Alvaro Fernandez wrote:
> I'm sorry, but that's not what I mean... Clearly, you can have two
> functions/routines, put them in an interface block directly or through
> the MODULE PROCEDURE statement, and have the compiler pick among them by
> "disambiguating" based upon the kinds of the arguments being passed in
> and the kinds of the dummy arguments waiting to receive them in the
> procedure. The compiler swaps the generic name sin() for
> sin_single_precision, and away we go - compile-time polymorphism.
>
> But what Van Snyder said was that he had a _single version_ which he
> wrote for all kinds and selected internally.

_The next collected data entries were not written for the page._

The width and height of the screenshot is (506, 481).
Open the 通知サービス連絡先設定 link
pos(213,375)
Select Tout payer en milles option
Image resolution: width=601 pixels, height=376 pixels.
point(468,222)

That's at least what I
> understood.
There is a proposal for that (two, so far, although I've not officially
submitted mine yet since it overlaps with several other proposals
and I want to see how they fare). Mine goes something like this:
Function mean(r1,r2)
integer, inferred :: k1, k2
real(^k1)::r1 ! k1 is implicitly set to the value of r1's KIND
real(^k2)::r2 ! k2 in implicitly set to the value of r2's KIND
real(kind(0.0_k1+0.0_k2)) :: mean ! mean's KIND is determined by the
usual rule
mean = (r1+r2)/2
end function mean
This function is now generic with respect to KIND. The definition of
the named constants in that form is called "inference".